Episode 22: The Mean Girls edition

July 8, 2013

A decidedly un-mean Michelle Villalobos

When I started The Broad Experience I never intended to do a show about how nasty women can be to eachother at work. The whole topic seemed to perpetuate negative stereotypes, plus, wasn't it already covered breathlessly in magazine articles onine and off? But after writing a post that defended female bosses, I heard from a listener who'd read it. She said she'd had nothing but bad experiences with women supervisors at work. She had eventually left that profession entirely (academia), and told me there were just too few women at the top, and the ones there were, were fiercely - and nastily - competitive with one another, and with more junior colleagues like her. There's also quite a bit of evidence (see below) that women at least perceive that they're being treated badly by other women at the office.

So here it is - the Mean Girls edition of The Broad Experience. As usual, we dig deeply into this topic (including a discussion on the evolutionary origins of female competition) rather than skim the surface and repeat the same old clichés. I interviewed Miaimi businesswoman Michelle Villalobos (above), author of The Stiletto in your Back - the Good Girls' Guide to Backstabbers, Bullies, Gossips and Queen Bees at Work. You can listen right here or download the episode either from the SoundCloud app or from iTunes. Feel free to comment on the episode below and share it on Twitter, Facebook etc. using the 'share' button. 16 minutes.
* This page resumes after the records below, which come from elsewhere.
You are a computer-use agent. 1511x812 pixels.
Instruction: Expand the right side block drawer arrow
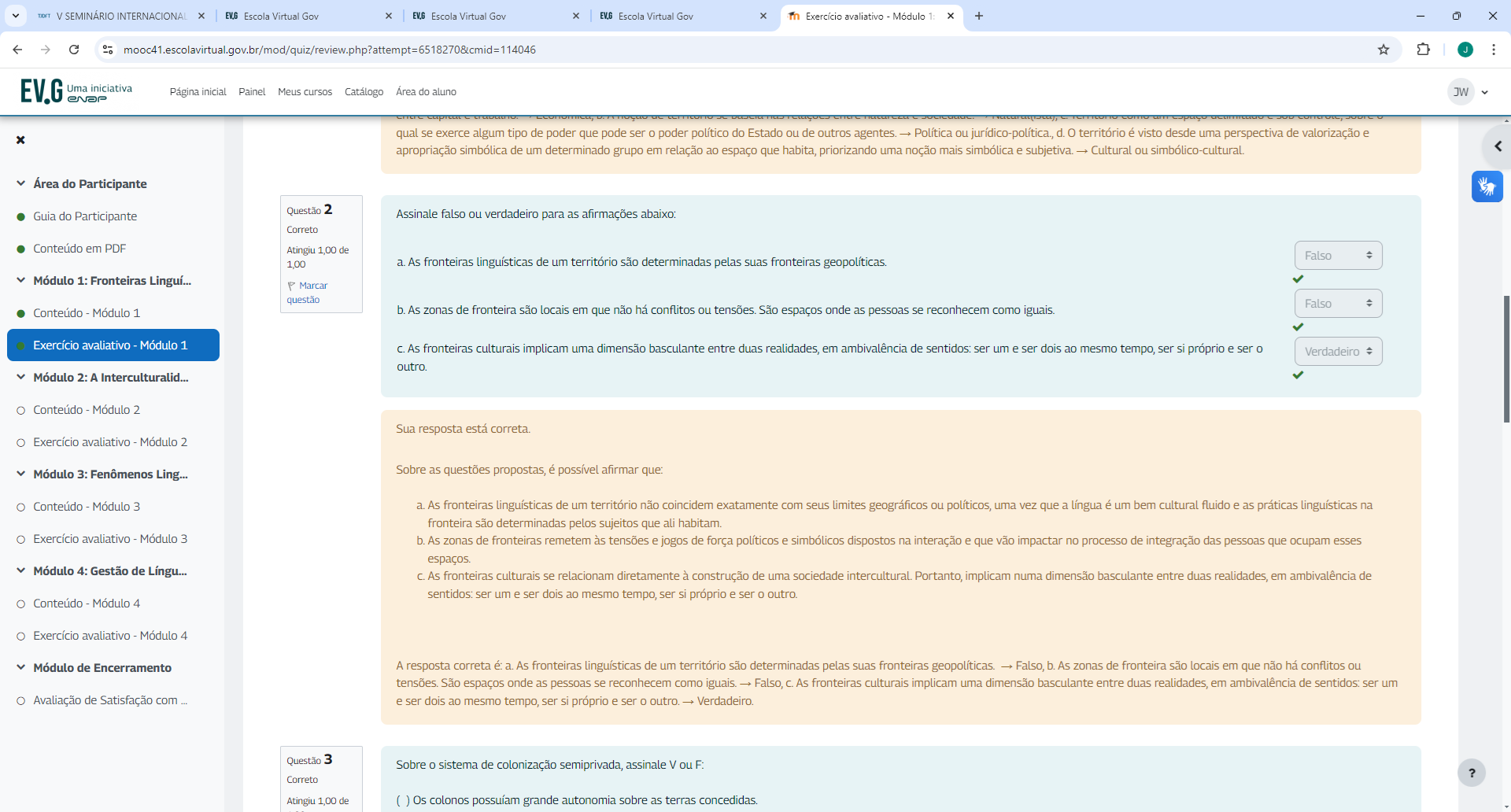1497,146
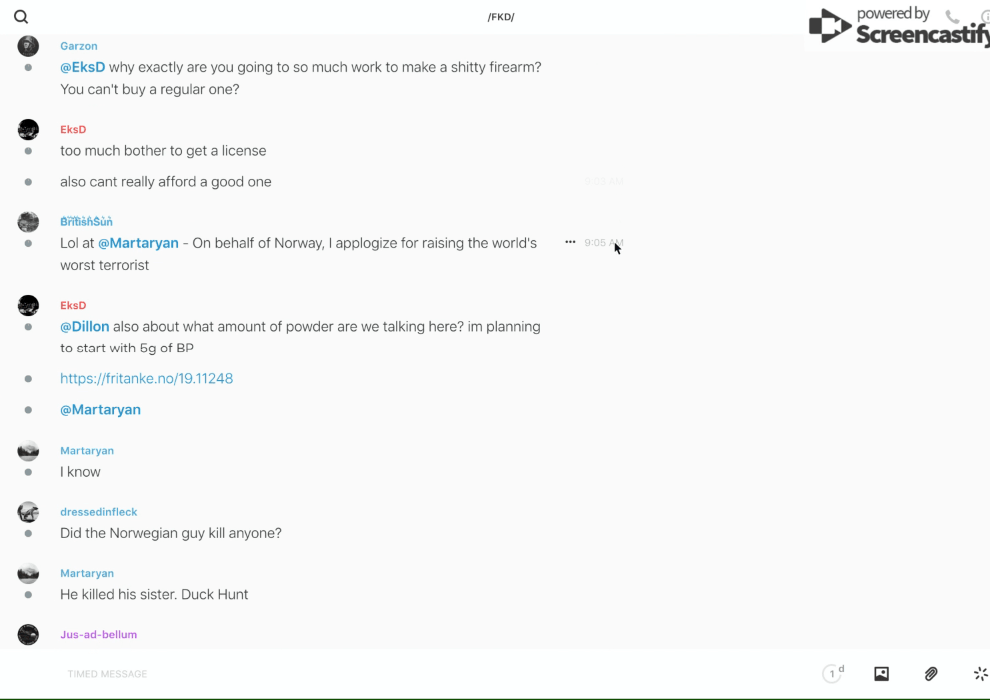Toggle the 1d timed message timer

point(832,674)

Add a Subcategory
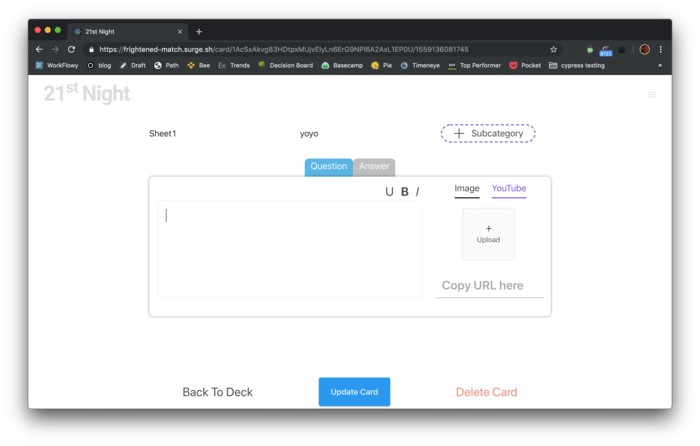[x=488, y=133]
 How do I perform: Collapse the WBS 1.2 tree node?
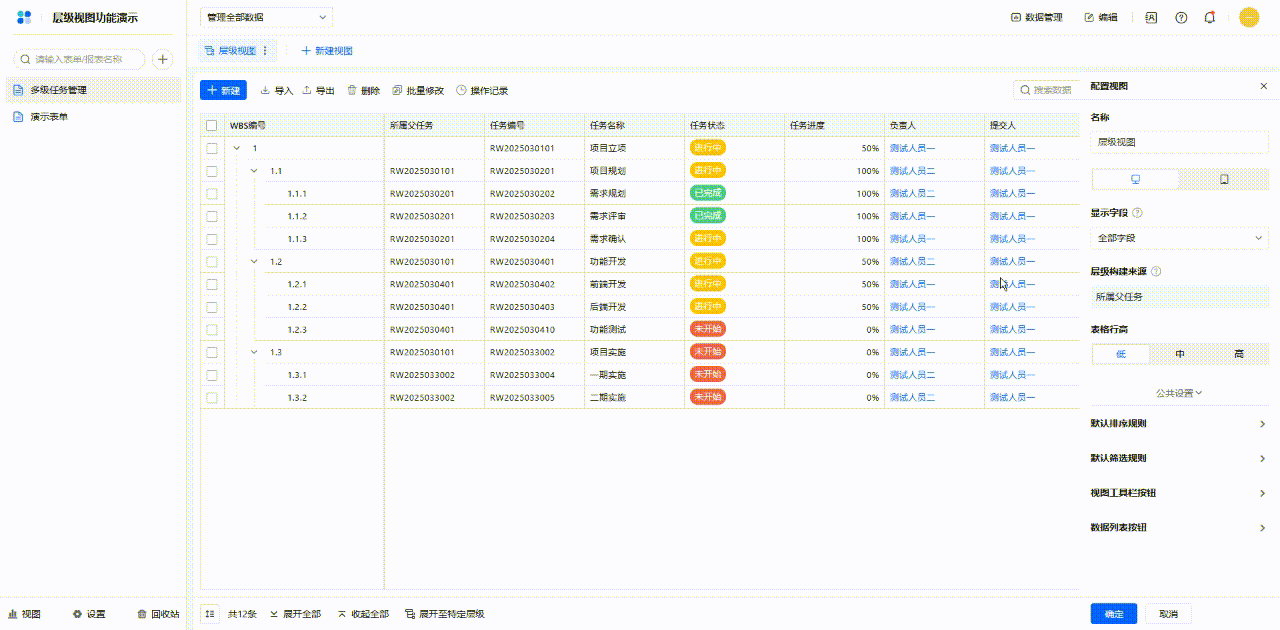(254, 262)
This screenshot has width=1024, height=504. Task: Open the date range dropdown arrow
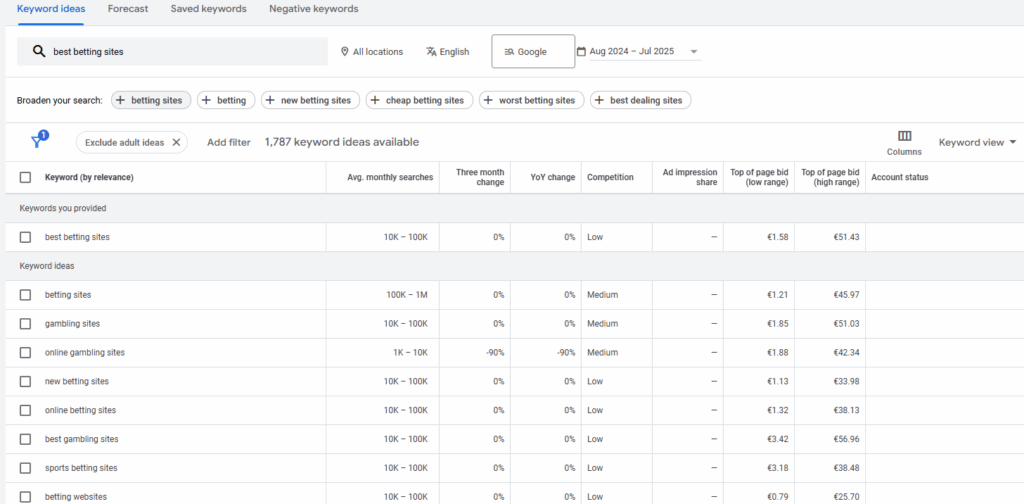(x=694, y=52)
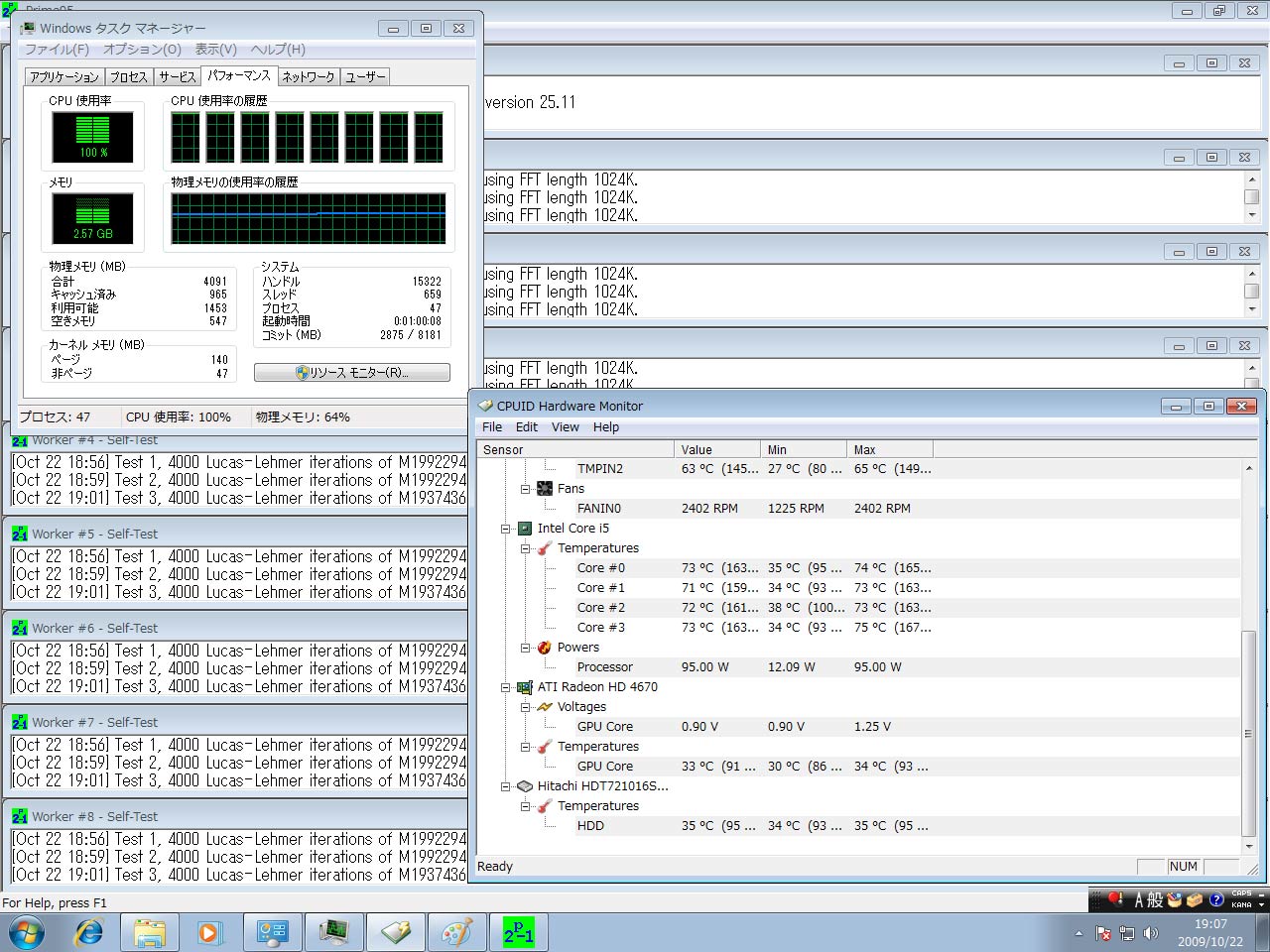
Task: Open the View menu in Hardware Monitor
Action: (565, 427)
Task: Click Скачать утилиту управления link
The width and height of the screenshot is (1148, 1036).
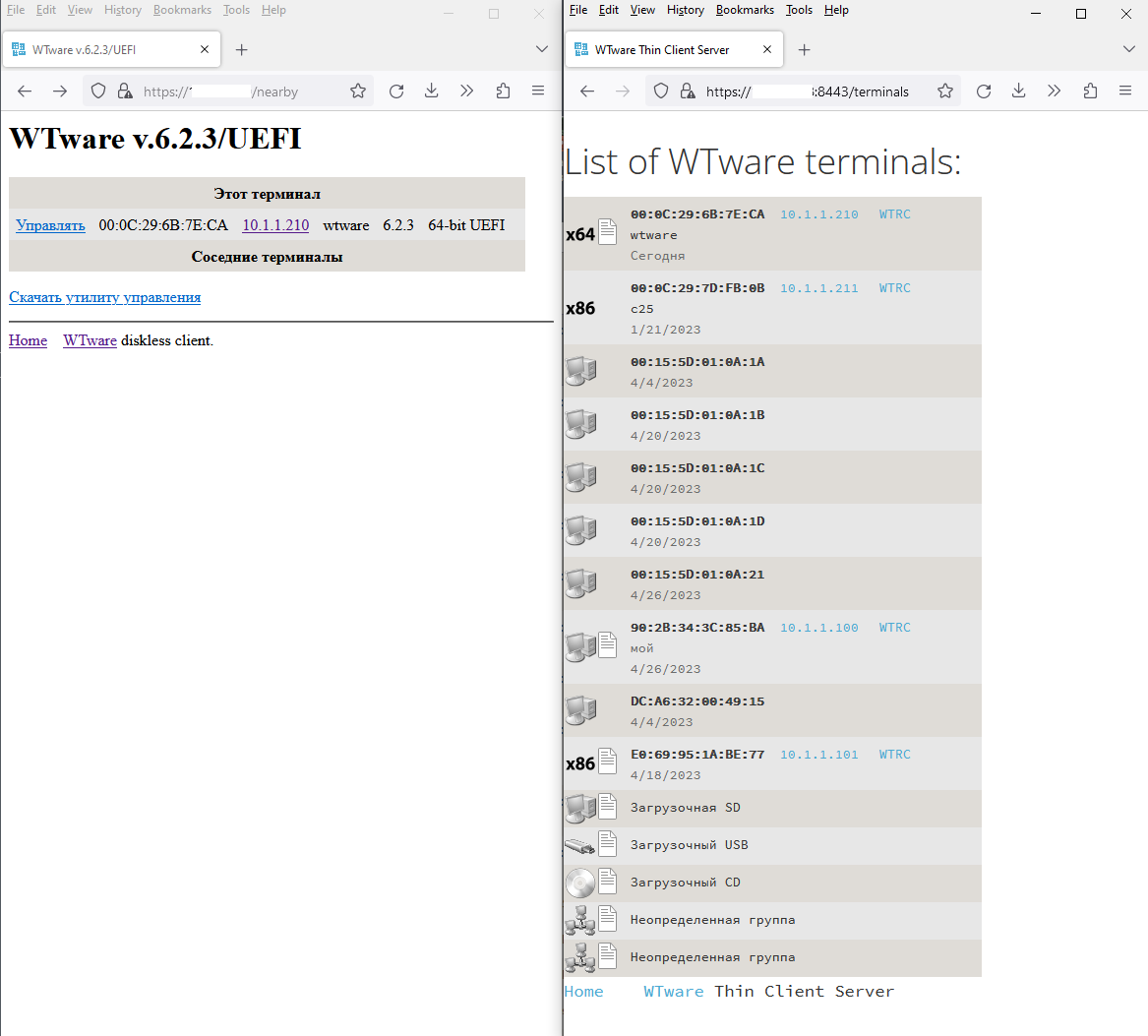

 Show notes: This Wall Street Journal piece on 'queen bee syndrome' cites quite a few interesting studies, one of which claims that 95 percent of professional women say they've been undermined by another woman at some point during their careers. This 2009 post by the Workplace Bullying Institute claims women target other women for bullying more often than men target women (we all seem more comfortable attacking our own sex). To counter all that negativity, here's a post by Catalyst CEO Ilene Lang claiming most senior women are 'fairy godmothers' rather than queen bees.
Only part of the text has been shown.